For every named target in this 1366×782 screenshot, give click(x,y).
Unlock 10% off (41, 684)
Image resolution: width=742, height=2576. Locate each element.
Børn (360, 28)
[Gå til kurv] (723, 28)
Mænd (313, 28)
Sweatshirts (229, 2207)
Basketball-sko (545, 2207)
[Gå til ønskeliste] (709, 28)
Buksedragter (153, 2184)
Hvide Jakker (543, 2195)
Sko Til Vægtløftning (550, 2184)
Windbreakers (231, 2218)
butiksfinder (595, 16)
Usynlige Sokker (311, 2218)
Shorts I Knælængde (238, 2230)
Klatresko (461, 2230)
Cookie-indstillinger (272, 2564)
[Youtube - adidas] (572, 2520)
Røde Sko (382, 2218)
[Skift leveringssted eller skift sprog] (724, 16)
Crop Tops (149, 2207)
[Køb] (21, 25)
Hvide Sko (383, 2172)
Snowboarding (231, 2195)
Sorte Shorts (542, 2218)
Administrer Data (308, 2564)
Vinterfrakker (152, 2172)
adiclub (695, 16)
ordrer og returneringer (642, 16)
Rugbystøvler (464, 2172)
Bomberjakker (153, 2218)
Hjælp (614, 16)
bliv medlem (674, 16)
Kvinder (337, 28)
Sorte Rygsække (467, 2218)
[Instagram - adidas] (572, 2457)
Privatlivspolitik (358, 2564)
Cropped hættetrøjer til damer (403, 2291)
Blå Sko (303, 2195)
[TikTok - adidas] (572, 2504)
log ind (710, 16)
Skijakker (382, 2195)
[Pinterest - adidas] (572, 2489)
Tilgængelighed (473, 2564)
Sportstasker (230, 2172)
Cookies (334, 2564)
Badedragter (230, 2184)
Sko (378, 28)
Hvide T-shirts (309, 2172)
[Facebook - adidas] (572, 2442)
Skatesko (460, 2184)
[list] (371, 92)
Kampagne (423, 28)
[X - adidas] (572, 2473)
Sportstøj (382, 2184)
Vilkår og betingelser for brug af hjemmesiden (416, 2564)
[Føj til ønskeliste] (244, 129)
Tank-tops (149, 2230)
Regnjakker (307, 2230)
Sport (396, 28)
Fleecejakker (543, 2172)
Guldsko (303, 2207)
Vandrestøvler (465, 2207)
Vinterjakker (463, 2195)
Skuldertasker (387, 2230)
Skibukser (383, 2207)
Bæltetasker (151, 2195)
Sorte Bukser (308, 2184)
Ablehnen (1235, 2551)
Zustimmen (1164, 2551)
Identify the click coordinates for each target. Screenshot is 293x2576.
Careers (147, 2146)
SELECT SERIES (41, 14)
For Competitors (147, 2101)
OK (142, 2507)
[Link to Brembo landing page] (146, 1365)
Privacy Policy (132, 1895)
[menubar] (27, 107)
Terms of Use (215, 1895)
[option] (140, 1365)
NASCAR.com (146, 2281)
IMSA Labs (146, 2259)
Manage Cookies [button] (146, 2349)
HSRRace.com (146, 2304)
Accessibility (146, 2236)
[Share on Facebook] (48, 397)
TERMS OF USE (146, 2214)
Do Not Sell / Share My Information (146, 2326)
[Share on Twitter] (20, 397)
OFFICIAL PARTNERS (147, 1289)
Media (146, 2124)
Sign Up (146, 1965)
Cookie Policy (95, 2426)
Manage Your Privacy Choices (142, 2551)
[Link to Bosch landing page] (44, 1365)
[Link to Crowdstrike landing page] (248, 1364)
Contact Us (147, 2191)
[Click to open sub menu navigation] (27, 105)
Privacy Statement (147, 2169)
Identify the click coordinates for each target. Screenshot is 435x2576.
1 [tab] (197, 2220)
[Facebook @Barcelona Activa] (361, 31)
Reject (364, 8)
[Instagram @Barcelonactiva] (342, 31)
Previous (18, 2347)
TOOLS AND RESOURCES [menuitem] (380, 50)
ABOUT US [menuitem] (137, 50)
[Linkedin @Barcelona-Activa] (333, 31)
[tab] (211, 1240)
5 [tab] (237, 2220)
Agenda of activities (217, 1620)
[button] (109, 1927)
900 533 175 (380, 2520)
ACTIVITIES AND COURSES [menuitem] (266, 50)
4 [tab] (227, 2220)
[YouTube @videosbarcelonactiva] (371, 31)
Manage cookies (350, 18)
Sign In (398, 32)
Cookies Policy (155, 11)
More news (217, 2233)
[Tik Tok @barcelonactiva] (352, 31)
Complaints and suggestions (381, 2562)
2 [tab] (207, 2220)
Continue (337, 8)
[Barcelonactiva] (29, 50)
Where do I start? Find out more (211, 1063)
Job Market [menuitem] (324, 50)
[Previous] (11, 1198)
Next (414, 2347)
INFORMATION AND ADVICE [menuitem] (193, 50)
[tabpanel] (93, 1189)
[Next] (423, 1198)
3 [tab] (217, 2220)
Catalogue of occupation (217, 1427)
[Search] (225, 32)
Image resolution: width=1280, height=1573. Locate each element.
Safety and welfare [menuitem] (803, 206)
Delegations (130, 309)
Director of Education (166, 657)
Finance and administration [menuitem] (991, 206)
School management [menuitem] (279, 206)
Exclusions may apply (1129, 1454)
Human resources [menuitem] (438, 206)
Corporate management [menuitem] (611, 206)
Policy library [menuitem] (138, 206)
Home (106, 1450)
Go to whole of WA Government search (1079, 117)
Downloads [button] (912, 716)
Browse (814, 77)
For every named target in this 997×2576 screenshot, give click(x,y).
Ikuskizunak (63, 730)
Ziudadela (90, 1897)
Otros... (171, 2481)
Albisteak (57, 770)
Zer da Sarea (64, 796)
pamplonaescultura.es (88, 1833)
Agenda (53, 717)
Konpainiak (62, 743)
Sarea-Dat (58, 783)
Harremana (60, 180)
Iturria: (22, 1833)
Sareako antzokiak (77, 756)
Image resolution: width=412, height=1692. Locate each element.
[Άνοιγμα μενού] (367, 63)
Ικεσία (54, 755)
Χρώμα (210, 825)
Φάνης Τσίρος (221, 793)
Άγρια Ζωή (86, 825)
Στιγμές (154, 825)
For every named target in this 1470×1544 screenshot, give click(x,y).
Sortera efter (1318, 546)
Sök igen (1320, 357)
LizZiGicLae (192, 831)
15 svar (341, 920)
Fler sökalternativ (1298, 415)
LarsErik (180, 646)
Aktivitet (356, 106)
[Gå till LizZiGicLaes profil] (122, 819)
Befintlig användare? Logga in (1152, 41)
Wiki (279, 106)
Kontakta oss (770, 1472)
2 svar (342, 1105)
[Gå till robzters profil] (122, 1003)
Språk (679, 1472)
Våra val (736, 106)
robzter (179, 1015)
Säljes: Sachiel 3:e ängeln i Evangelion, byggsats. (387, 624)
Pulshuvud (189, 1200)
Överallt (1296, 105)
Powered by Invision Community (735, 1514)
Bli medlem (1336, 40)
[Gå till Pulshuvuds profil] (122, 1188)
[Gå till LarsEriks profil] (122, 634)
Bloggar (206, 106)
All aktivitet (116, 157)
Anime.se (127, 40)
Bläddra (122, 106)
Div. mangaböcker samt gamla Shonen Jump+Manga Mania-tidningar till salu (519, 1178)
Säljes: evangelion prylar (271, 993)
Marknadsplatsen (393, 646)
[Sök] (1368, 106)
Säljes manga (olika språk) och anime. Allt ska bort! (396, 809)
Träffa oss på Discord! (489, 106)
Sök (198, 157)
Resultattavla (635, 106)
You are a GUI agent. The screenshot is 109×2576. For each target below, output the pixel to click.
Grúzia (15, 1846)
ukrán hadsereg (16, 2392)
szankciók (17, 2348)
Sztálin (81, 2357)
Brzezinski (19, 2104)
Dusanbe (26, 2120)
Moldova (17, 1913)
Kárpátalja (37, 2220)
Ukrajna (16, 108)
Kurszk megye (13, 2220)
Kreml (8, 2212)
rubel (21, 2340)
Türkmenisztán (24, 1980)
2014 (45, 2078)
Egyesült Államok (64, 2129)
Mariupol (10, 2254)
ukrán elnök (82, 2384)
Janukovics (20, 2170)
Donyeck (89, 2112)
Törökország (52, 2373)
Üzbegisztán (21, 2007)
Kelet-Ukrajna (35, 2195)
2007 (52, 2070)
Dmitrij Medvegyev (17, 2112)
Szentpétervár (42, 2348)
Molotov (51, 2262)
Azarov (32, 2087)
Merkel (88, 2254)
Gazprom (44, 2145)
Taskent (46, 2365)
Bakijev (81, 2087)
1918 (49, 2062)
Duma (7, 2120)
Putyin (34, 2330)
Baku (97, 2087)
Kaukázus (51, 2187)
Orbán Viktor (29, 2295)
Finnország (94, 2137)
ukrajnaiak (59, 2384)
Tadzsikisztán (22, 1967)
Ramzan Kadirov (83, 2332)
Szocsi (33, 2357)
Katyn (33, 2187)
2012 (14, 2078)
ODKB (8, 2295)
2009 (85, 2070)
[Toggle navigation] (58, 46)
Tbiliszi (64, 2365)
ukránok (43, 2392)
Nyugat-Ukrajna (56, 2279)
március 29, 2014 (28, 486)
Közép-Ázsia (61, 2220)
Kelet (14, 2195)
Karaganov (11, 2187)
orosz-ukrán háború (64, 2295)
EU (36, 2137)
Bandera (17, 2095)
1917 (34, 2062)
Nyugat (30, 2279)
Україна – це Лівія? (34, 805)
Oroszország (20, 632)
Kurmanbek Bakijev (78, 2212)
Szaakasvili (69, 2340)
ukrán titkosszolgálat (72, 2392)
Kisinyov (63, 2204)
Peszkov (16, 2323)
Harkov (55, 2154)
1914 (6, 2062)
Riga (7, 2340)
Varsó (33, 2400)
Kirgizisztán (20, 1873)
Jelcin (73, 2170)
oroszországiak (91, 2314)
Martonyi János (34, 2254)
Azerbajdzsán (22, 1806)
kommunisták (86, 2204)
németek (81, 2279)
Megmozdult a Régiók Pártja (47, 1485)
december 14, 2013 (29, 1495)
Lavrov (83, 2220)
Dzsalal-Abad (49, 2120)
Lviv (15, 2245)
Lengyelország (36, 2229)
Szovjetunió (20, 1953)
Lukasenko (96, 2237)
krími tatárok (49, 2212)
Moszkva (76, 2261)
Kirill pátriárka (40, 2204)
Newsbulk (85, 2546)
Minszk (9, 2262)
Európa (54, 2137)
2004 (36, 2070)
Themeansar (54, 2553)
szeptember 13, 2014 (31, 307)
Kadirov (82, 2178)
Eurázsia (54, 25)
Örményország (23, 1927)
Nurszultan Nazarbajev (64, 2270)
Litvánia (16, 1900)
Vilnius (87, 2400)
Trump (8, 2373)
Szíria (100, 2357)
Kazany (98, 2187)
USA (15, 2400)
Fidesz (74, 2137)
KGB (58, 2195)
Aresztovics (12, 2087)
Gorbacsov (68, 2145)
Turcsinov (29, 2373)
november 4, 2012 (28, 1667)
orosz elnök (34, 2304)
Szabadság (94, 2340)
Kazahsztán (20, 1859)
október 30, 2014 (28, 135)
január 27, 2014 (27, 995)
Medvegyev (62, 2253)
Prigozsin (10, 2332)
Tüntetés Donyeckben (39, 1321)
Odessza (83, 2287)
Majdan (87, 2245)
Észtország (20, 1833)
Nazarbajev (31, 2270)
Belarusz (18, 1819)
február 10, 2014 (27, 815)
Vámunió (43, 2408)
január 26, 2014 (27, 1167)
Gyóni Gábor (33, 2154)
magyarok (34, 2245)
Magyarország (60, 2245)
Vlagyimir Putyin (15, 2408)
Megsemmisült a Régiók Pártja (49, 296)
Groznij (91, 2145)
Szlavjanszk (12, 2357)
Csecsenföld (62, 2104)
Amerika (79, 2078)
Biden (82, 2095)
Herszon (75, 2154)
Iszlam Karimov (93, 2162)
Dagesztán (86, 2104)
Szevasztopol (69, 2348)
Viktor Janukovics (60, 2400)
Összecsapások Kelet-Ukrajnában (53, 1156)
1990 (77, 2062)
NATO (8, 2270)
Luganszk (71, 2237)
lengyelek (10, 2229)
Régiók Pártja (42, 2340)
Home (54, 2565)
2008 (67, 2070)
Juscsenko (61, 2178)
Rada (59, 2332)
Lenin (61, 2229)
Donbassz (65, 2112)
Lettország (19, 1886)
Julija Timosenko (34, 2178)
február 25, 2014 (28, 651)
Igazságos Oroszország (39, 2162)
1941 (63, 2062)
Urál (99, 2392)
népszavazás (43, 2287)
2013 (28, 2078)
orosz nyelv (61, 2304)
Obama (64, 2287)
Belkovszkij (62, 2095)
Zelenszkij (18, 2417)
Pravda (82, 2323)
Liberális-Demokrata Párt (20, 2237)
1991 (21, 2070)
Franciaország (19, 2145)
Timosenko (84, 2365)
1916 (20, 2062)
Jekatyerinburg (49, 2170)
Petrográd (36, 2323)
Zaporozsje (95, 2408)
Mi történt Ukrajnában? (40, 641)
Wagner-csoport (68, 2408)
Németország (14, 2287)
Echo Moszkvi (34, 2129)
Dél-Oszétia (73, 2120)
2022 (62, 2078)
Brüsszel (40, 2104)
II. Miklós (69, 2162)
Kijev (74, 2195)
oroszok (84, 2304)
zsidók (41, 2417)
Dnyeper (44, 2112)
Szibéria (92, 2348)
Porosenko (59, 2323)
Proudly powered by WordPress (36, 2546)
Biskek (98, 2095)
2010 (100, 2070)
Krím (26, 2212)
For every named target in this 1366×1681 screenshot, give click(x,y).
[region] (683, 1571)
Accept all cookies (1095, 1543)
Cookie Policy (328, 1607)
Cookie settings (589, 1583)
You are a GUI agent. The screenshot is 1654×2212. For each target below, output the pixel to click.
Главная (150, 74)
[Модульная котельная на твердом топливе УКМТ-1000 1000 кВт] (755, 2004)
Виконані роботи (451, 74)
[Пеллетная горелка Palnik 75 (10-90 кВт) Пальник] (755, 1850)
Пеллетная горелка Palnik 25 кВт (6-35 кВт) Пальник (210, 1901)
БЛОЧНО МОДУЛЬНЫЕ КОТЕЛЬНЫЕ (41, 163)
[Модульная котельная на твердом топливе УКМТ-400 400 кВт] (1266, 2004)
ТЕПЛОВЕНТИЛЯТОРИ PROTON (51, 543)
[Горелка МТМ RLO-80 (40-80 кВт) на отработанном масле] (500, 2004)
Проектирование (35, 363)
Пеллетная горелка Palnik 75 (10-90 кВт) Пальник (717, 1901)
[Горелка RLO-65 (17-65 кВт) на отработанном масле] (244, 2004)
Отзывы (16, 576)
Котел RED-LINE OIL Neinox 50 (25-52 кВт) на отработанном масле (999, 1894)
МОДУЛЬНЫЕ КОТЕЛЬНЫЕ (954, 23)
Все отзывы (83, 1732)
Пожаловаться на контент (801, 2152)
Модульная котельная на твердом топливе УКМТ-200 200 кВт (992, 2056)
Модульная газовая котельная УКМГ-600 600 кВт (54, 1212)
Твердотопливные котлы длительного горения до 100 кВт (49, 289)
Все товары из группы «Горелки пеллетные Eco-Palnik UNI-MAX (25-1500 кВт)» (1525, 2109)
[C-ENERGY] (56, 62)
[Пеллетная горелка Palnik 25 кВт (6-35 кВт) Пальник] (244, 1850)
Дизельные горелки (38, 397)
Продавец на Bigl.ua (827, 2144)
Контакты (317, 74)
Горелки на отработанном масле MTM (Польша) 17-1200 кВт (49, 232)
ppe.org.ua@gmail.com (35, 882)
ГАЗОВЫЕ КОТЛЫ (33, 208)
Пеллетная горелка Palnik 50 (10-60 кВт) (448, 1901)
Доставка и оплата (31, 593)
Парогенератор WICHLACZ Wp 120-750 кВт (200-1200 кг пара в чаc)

▬▬▬

▶ WORK TO BE COMPLETED
Repeat exactly, please, each line from the beginning of the data through the line with "Snowboarding (231, 2195)" in it, and only those lines.

▶ ANSWER
For every named target in this 1366×782 screenshot, give click(x,y).
Unlock 10% off (41, 684)
Image resolution: width=742, height=2576. Locate each element.
Børn (360, 28)
[Gå til kurv] (723, 28)
Mænd (313, 28)
Sweatshirts (229, 2207)
Basketball-sko (545, 2207)
[Gå til ønskeliste] (709, 28)
Buksedragter (153, 2184)
Hvide Jakker (543, 2195)
Sko Til Vægtløftning (550, 2184)
Windbreakers (231, 2218)
butiksfinder (595, 16)
Usynlige Sokker (311, 2218)
Shorts I Knælængde (238, 2230)
Klatresko (461, 2230)
Cookie-indstillinger (272, 2564)
[Youtube - adidas] (572, 2520)
Røde Sko (382, 2218)
[Skift leveringssted eller skift sprog] (724, 16)
Crop Tops (149, 2207)
[Køb] (21, 25)
Hvide Sko (383, 2172)
Snowboarding (231, 2195)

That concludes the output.